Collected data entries
━━━━━━━━━━

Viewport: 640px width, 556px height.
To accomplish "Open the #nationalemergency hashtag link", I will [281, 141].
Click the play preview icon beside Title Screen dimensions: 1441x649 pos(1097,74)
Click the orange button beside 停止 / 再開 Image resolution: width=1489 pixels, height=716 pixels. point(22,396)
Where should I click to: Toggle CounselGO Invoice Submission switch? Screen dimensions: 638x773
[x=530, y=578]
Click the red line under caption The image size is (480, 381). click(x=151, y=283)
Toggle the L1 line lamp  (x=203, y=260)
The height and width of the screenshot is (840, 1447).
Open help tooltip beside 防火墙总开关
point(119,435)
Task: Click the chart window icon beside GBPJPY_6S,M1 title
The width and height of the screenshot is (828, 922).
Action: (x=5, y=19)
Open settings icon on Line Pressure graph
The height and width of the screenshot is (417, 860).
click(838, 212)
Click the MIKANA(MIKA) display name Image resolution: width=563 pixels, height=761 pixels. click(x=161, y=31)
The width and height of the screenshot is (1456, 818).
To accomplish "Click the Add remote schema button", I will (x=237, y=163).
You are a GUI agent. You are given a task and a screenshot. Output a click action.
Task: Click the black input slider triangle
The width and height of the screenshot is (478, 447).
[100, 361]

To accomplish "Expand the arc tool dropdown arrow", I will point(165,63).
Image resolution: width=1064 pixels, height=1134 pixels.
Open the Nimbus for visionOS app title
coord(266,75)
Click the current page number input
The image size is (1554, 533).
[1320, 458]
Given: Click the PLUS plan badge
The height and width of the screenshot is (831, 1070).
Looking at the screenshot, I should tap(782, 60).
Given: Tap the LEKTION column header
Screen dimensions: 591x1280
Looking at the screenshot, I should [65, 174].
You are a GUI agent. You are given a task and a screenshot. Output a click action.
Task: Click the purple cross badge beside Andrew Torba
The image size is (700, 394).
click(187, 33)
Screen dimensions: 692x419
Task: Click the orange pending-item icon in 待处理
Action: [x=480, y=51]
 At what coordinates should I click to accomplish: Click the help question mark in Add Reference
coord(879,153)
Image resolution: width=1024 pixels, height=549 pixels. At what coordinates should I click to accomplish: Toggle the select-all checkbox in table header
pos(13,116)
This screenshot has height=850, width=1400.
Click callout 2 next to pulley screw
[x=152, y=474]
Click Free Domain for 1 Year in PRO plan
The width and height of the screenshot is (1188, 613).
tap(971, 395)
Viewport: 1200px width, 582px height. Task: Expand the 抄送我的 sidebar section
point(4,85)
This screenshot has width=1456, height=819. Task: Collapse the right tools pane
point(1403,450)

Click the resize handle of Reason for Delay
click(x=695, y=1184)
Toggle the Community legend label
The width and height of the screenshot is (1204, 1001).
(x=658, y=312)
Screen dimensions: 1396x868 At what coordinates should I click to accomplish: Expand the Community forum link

━━━━━━━━━━

__Exercise brief__: The answer consists of the lines above that include the word "Community", each copied exactly.

__Written solution__:
Toggle the Community legend label
Screen dimensions: 1396x868 At what coordinates should I click to accomplish: Expand the Community forum link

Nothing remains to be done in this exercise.